> _DATA PROVIDED_
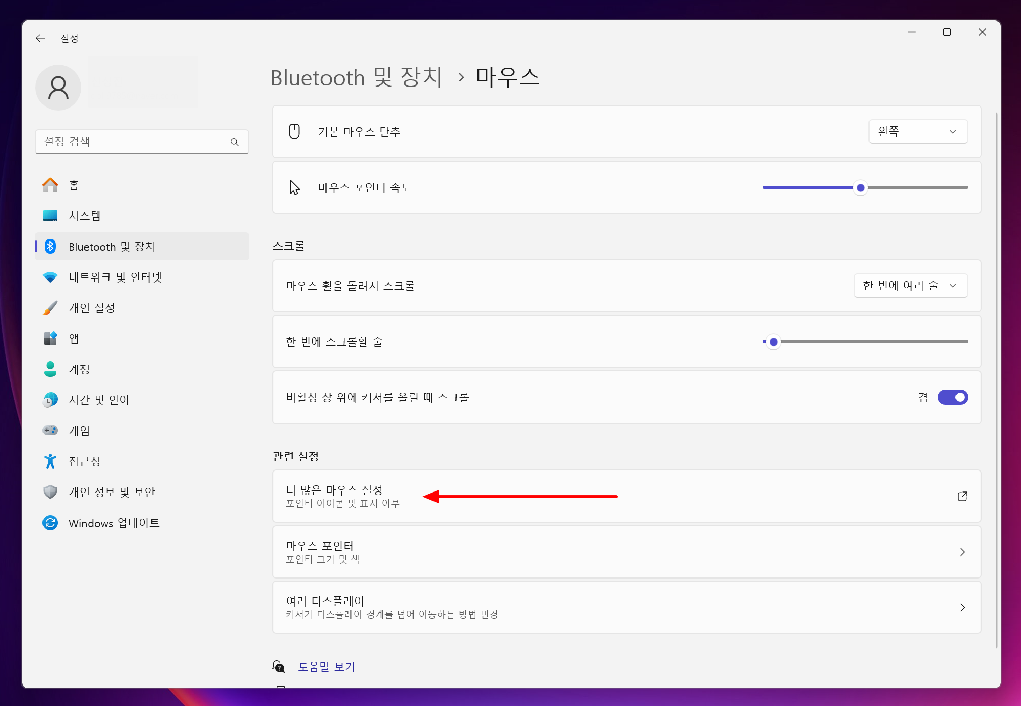The image size is (1021, 706).
Task: Click the 마우스 포인터 속도 slider
Action: tap(861, 188)
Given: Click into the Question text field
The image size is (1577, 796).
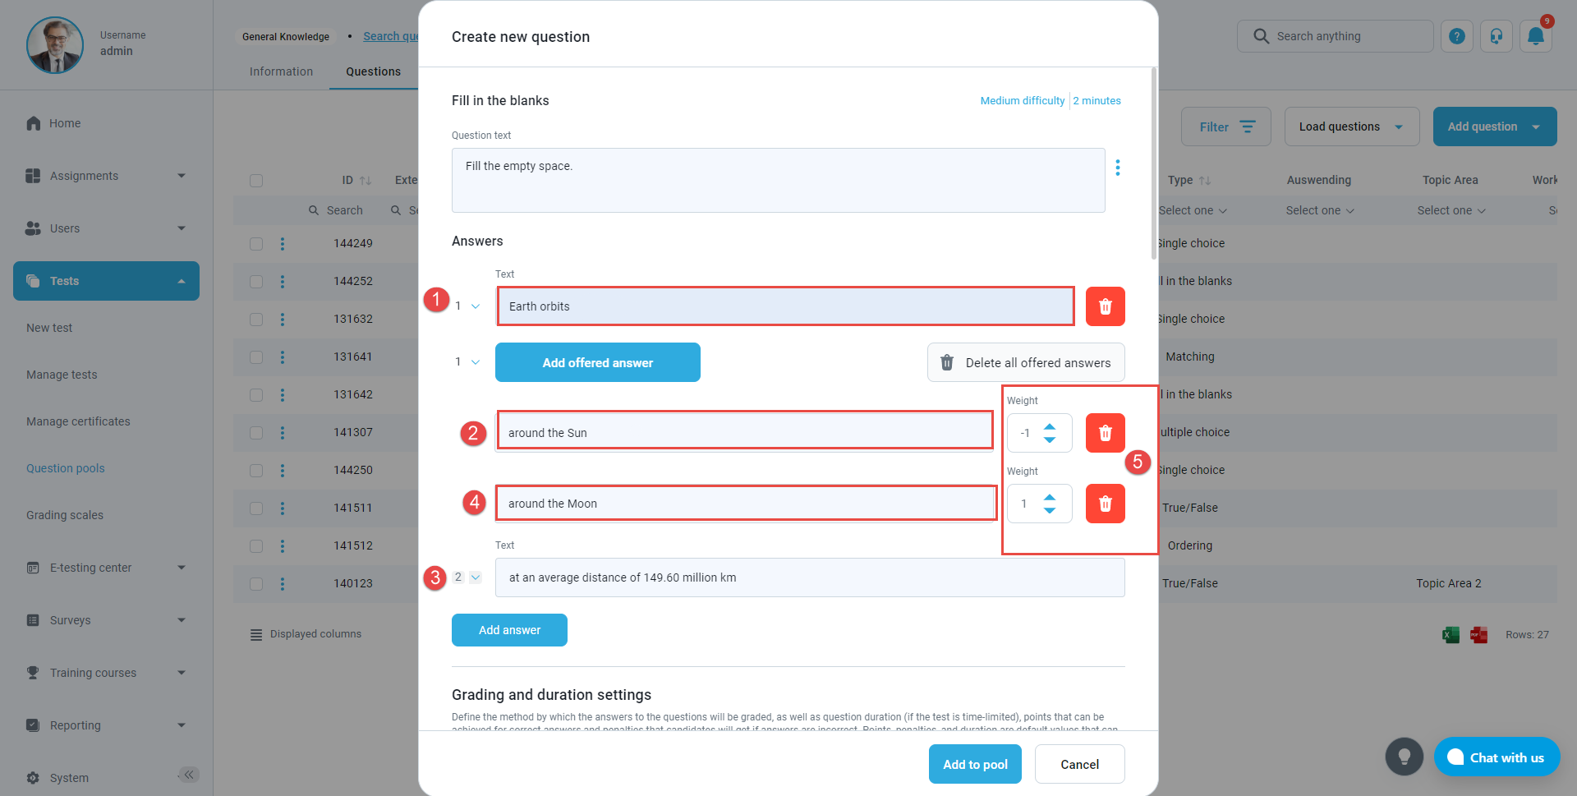Looking at the screenshot, I should [777, 181].
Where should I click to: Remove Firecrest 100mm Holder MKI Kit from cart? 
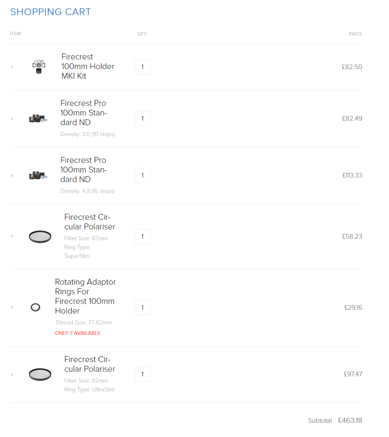click(12, 67)
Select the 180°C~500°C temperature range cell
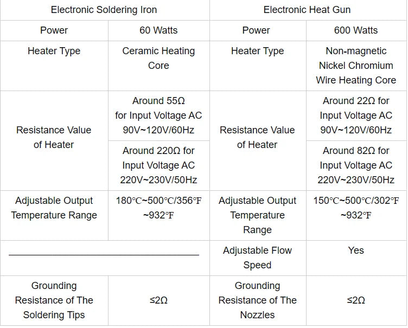Viewport: 408px width, 328px height. click(x=159, y=215)
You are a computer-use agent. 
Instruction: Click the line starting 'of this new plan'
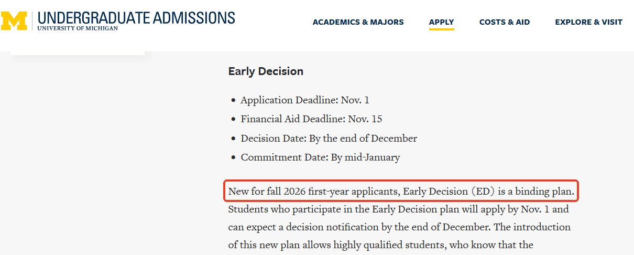(380, 245)
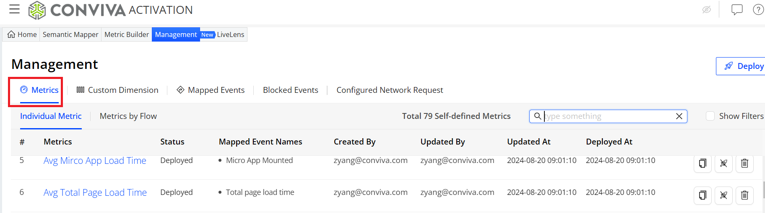Undeploy the Avg Mirco App Load Time metric
Screen dimensions: 765x213
click(724, 163)

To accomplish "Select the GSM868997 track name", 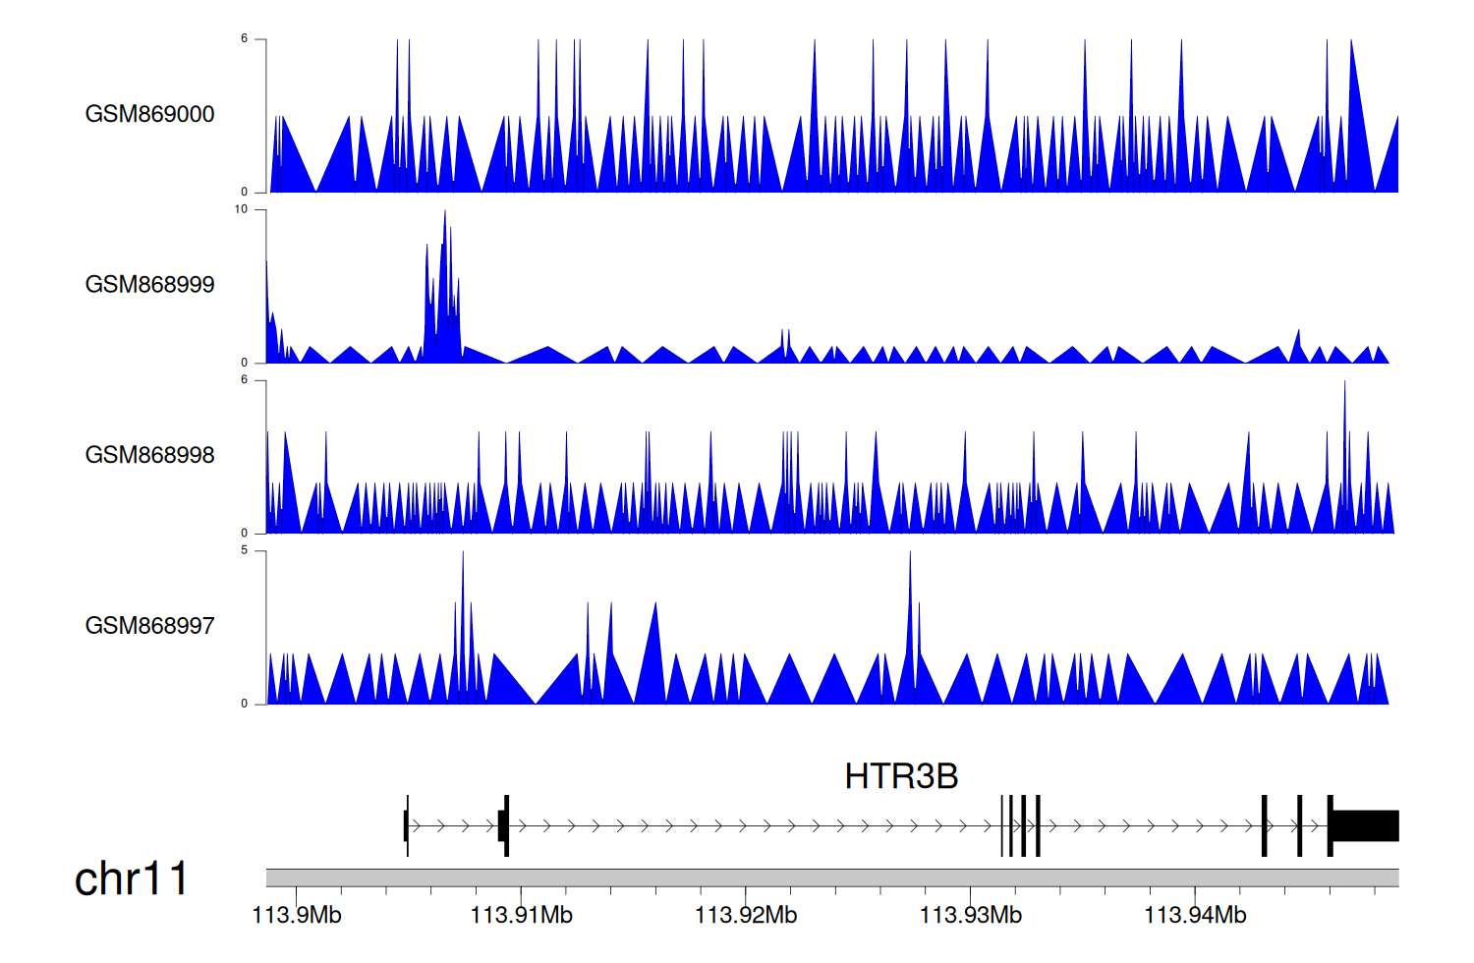I will tap(149, 626).
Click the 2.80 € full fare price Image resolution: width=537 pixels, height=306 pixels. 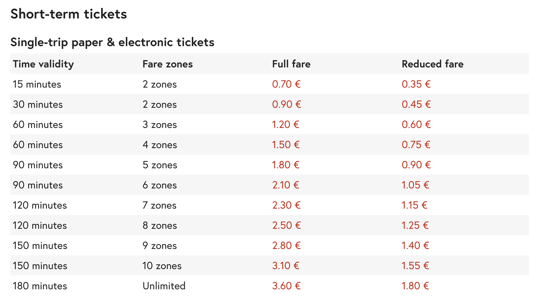point(286,245)
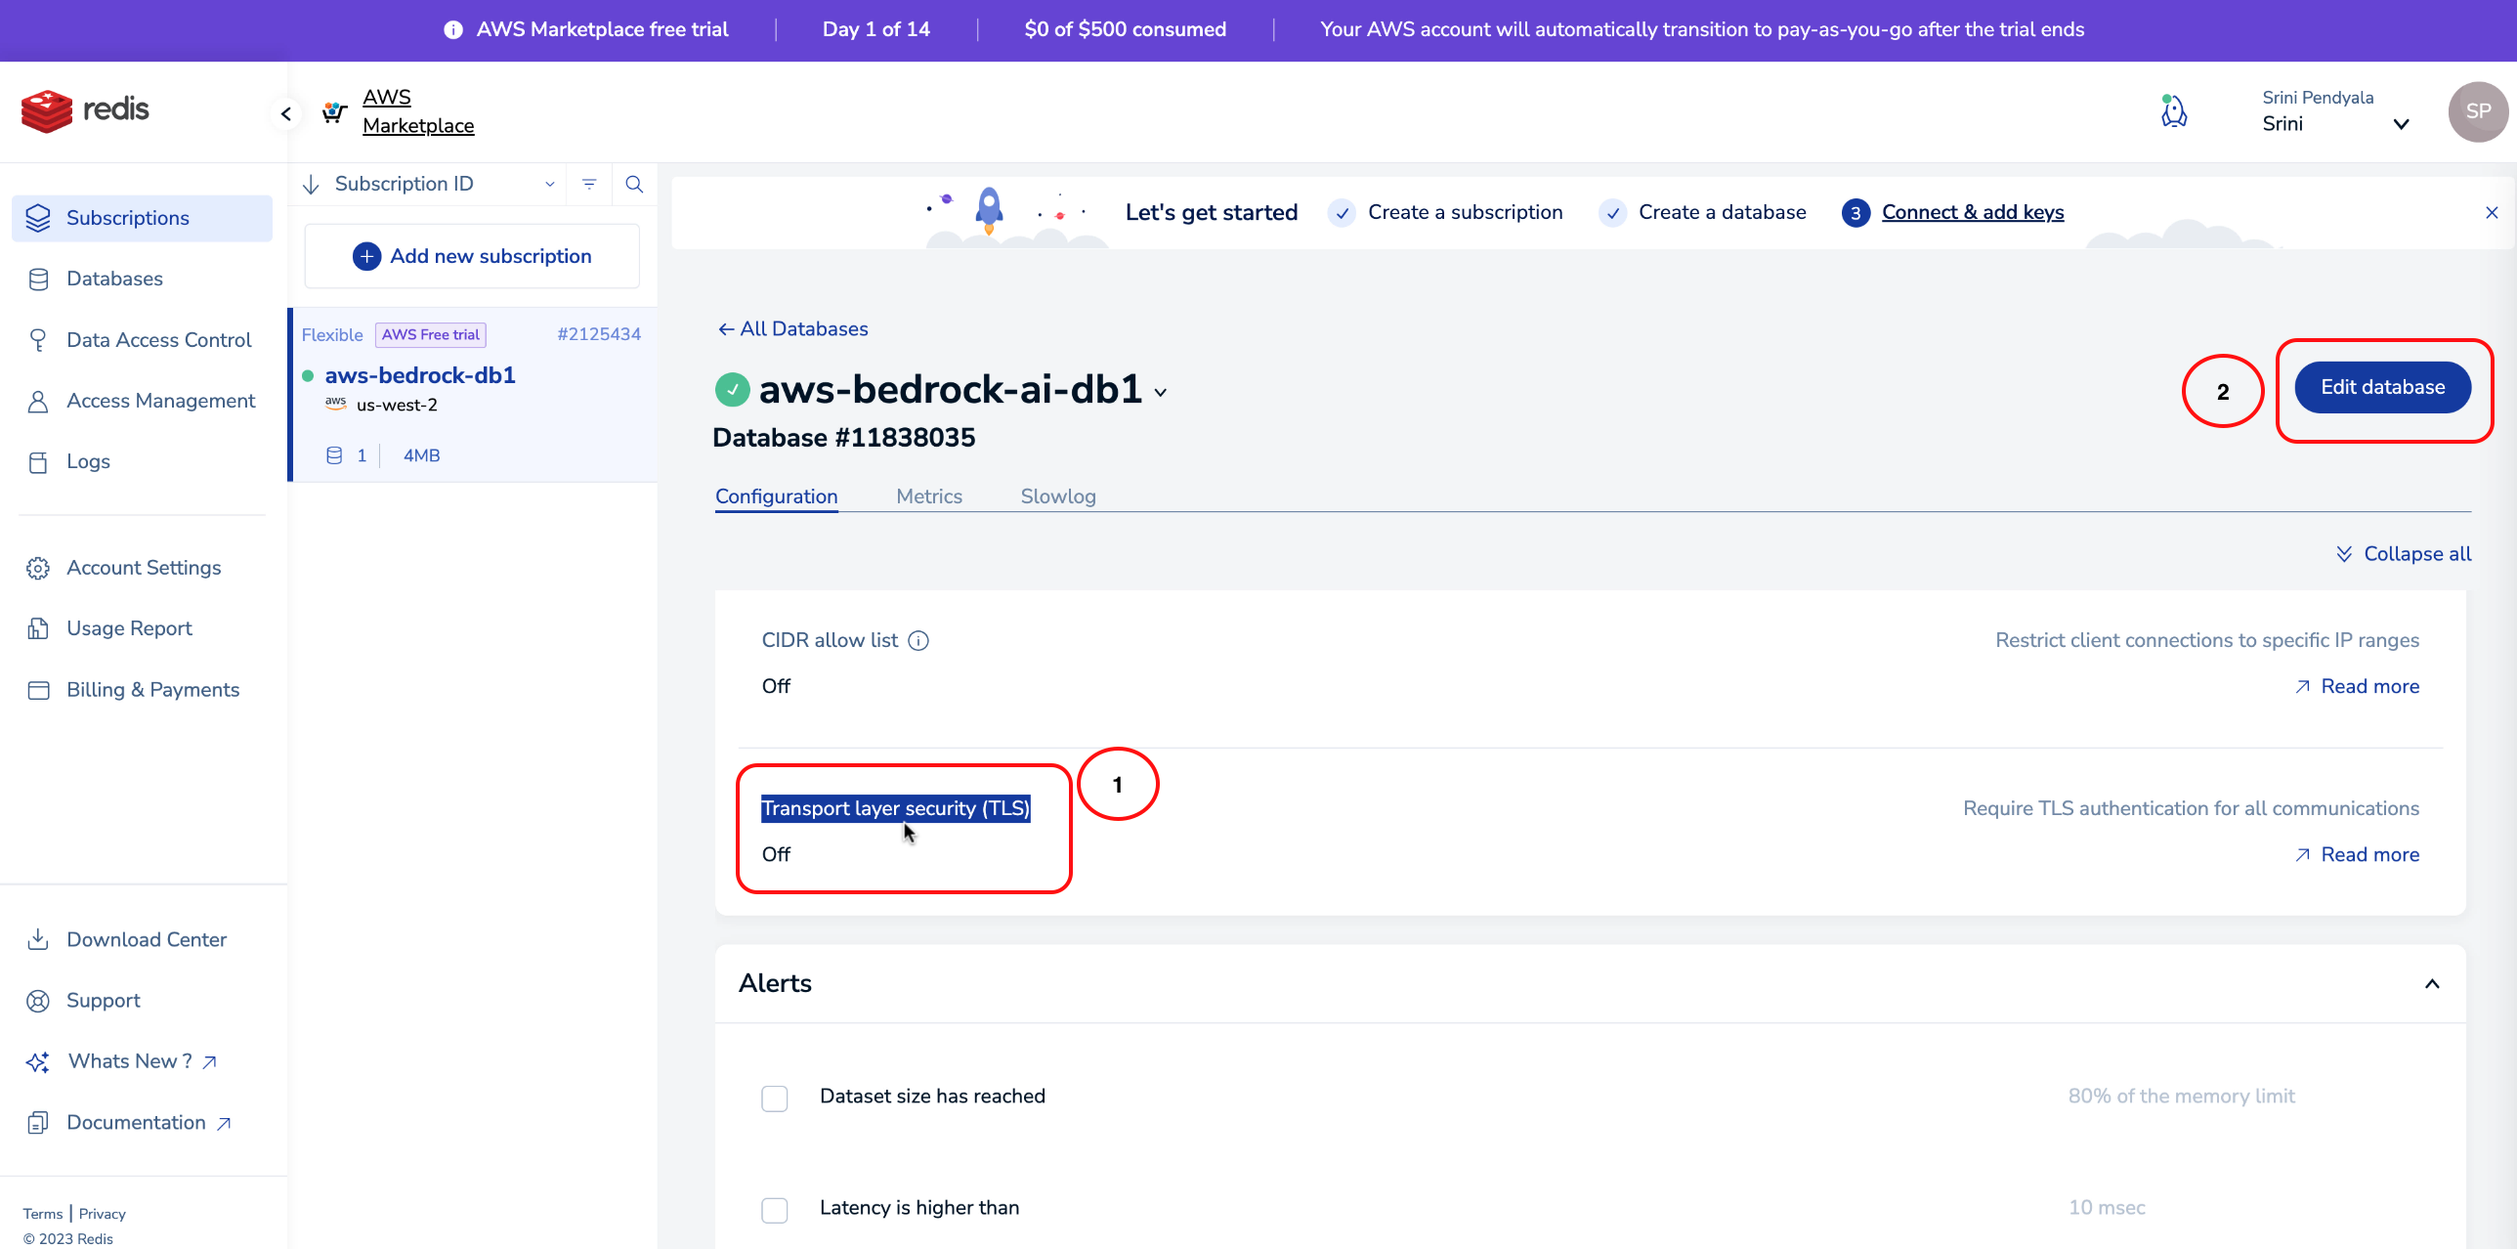The height and width of the screenshot is (1249, 2517).
Task: Switch to the Metrics tab
Action: (x=928, y=495)
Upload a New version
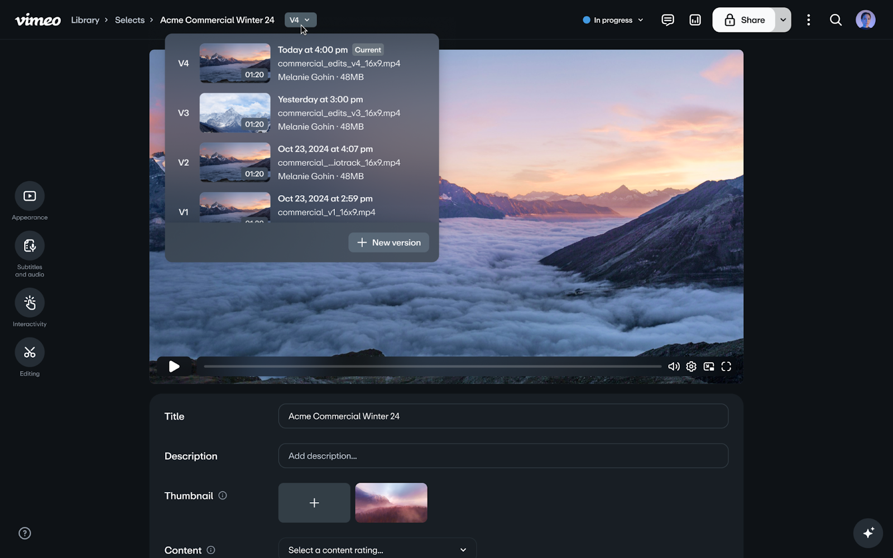The width and height of the screenshot is (893, 558). 388,242
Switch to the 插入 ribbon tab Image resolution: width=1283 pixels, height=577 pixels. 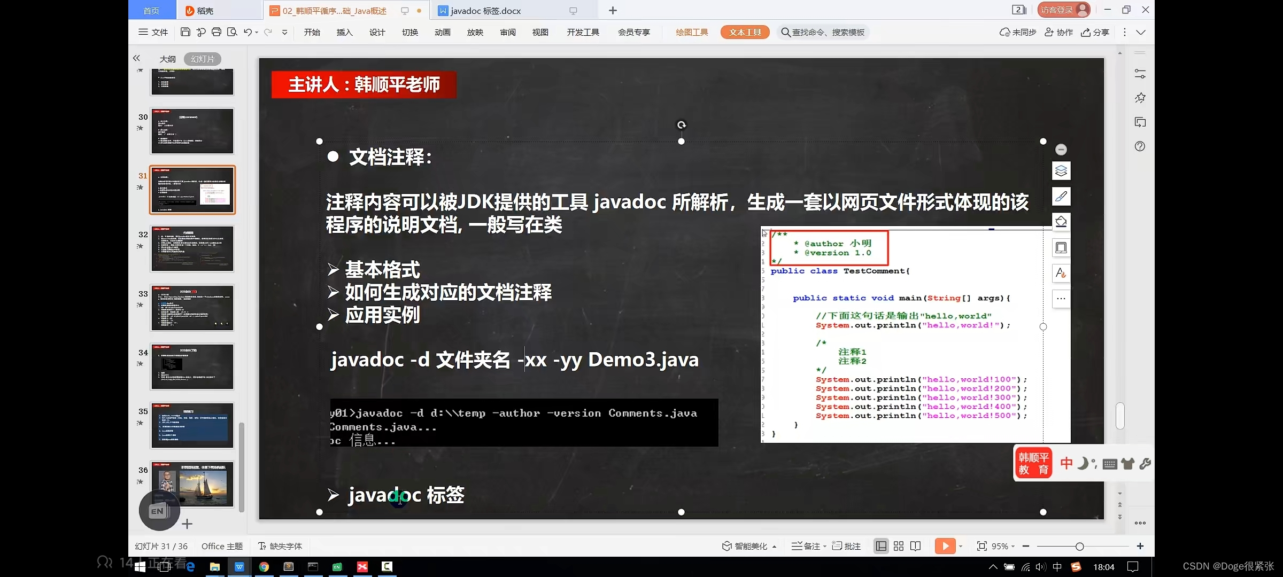pos(344,32)
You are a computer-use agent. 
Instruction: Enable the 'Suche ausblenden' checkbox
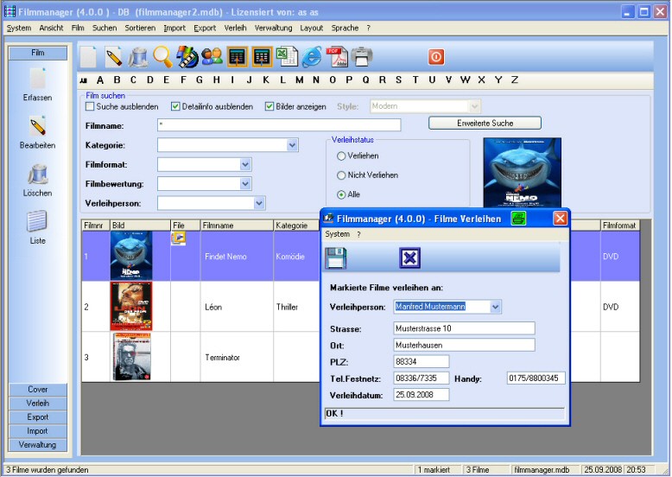tap(90, 107)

> _STATED EXERCISE_
Copy out, word for word, every line from the start of the records through the line that contains "Viewport: 408px width, 328px", including that line. Leave the pictures out of your copy.

> _TASK RESULT_
The image size is (1021, 706).
Task: Click the 마우스 포인터 속도 slider
Action: tap(861, 188)
Given: Click into the Question text field
The image size is (1577, 796).
Looking at the screenshot, I should [777, 181].
Where should I click to: Remove Firecrest 100mm Holder MKI Kit from cart? 
click(12, 67)
Select the 180°C~500°C temperature range cell
Viewport: 408px width, 328px height. click(x=159, y=215)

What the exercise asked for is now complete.